Seit 2013 besteht für Wiener*innen die Möglichkeit, Forderungen, Anregungen oder Beschwerden in Angelegenheiten des Landes Wien und der Bezirke per Petition an den „Gemeinderatsausschuss Petitionen und BürgerInneninitiativen“ zu richten. Damit wurde auf Gemeindeebene eine institutionalisierte Petitionsform geschaffen, die bereits bestehende Möglichkeiten auf EU- sowie Bundesebene komplettiert.
Petitionen als Demokratie-Instrumente
Petitionen können generell als verschriftlichte Bitten oder Forderungen an politische Autoritäten verstanden werden. Die Geschichte der Petitionsform reicht bis ins pharaonische Ägypten zurück. Auch im europäischen Mittelalter oder zu Zeiten der Kolonialisierung Südamerikas spielten Petitionen als Bitten an monarchische und autokratische Herrscher eine wichtige Rolle für die Meinungsäußerung der Bevölkerung (Voss 2012: 1). Petitionen haben also eine globale Geschichte und sind keineswegs genuin an demokratische politische Systeme gebunden.

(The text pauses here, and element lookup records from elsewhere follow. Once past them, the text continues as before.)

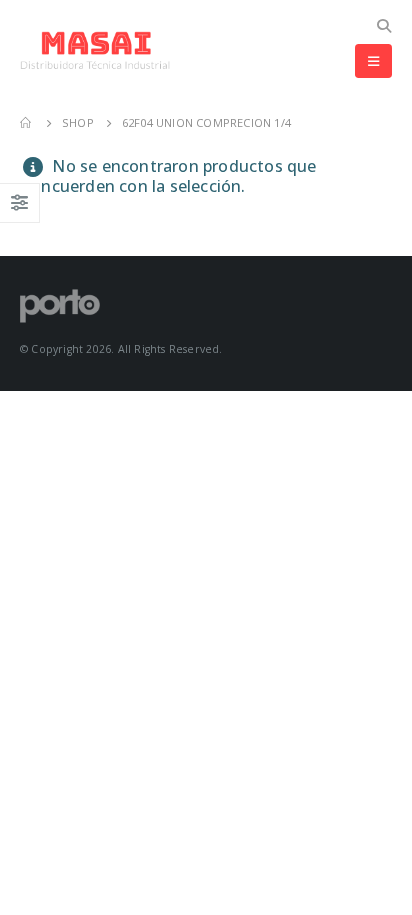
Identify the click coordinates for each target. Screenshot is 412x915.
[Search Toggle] (383, 26)
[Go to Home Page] (27, 123)
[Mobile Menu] (373, 61)
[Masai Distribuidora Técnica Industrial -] (95, 50)
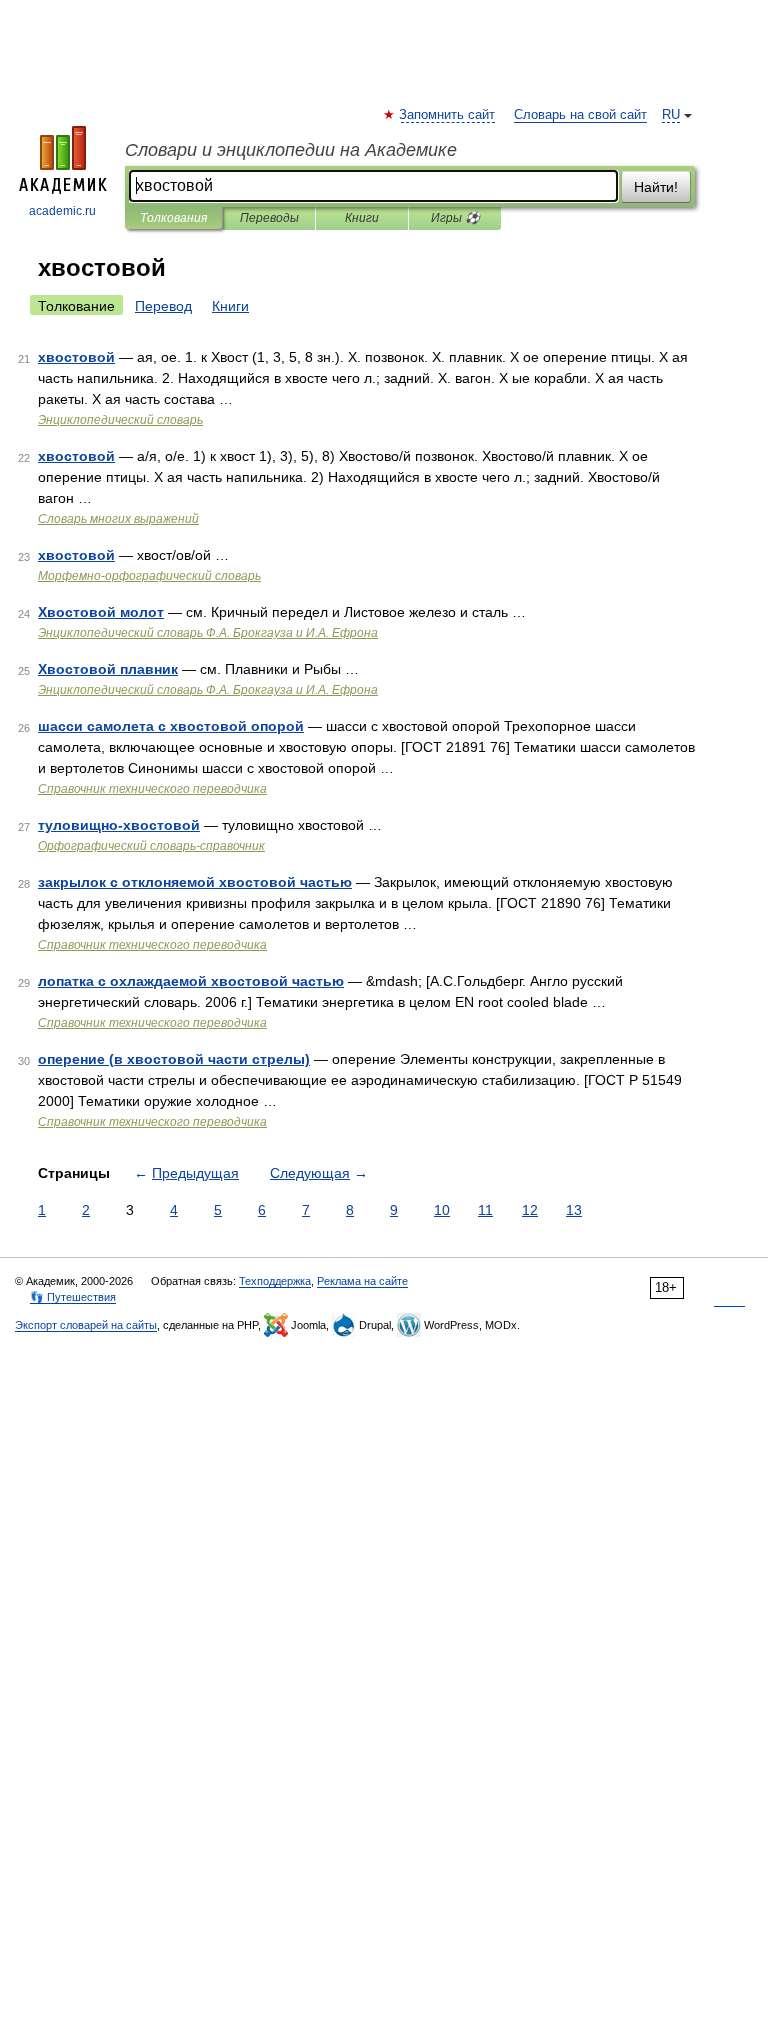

Trotz ihres geschichtlichen Ursprungs als Bittrecht nahmen Petitionen allerdings eine wichtige Rolle in der Entwicklung liberaler europäischer Demokratien ein. Laut dem Sozialhistoriker Heerma van Voss waren Petitionen auf dem Weg zur Entwicklung parlamentarischer Demokratien eine zentrale Möglichkeit für die Bevölkerung, politische Meinungen und Forderungen zu organisieren und auszudrücken. Um Forderungen Einfluss auf Gesetzgebung und Herrschaft zu verschaffen, wurde die Unterstützung für Petitionen oftmals auf der Straße mobilisiert und bei Petitionsübergaben auch in Massen demonstriert. Petitionen als Instrumente, um dem „Volkswillen“ Nachdruck zu verleihen, fungierten somit als wichtige Kristallisationspunkte für die Entwicklung liberaler Bürger*innenrechte wie bspw. der Versammlungs- und Demonstrationsfreiheit. Nicht selten gingen sie Revolutionen voraus und wurden von nichtdemokratischen Herrschern ob ihres populären Mobilisierungspotentials verboten oder eingeschränkt. In demokratischen Verfassungen wie der US-amerikanischen Bill of Rights oder der im Zuge der Französischen Revolution 1789 formulierten Déclaration des Droits de l‘Homme et du Citoyen wurde das Petitieren schließlich als Bürger*innenrecht festgeschrieben (ebd.: 3ff.). Petitionen haben also durchaus eine bedeutungsvolle Geschichte als demokratisches Instrument der Meinungsäußerung und Mitbestimmung
Auch heute gehören Petitionen zum Standardrepertoire der politischen Partizipation in demokratischen liberal-parlamentarischen Regierungssystemen und können als Ergänzungen zum repräsentativen Delegations- und Entscheidungsfindungsprozess gesehen werden. Neben Wahlen gehören sie gar zu den meist genutzten demokratischen Partizipationsformen (van Deth 2009: 149). In der österreichischen Terminologie werden laut den Politikwissenschaftler*innen Sieglinde Rosenberger und Jeremias Stadlmair Bürgerinitiativen und Petitionen – neben Volksabstimmungen, -befragungen und -begehren – zu den Instrumenten direkter Demokratie gezählt. In Zusammenhang mit dieser Kategorisierung ist allerdings festzuhalten, dass „BürgerInnen auch bei diesen Formen nur in Verbindung mit Akteuren und Institutionen repräsentativer Politik über ein Gestaltungspotential verfügen“ (Rosenberger/Stadlmair 2015: 248).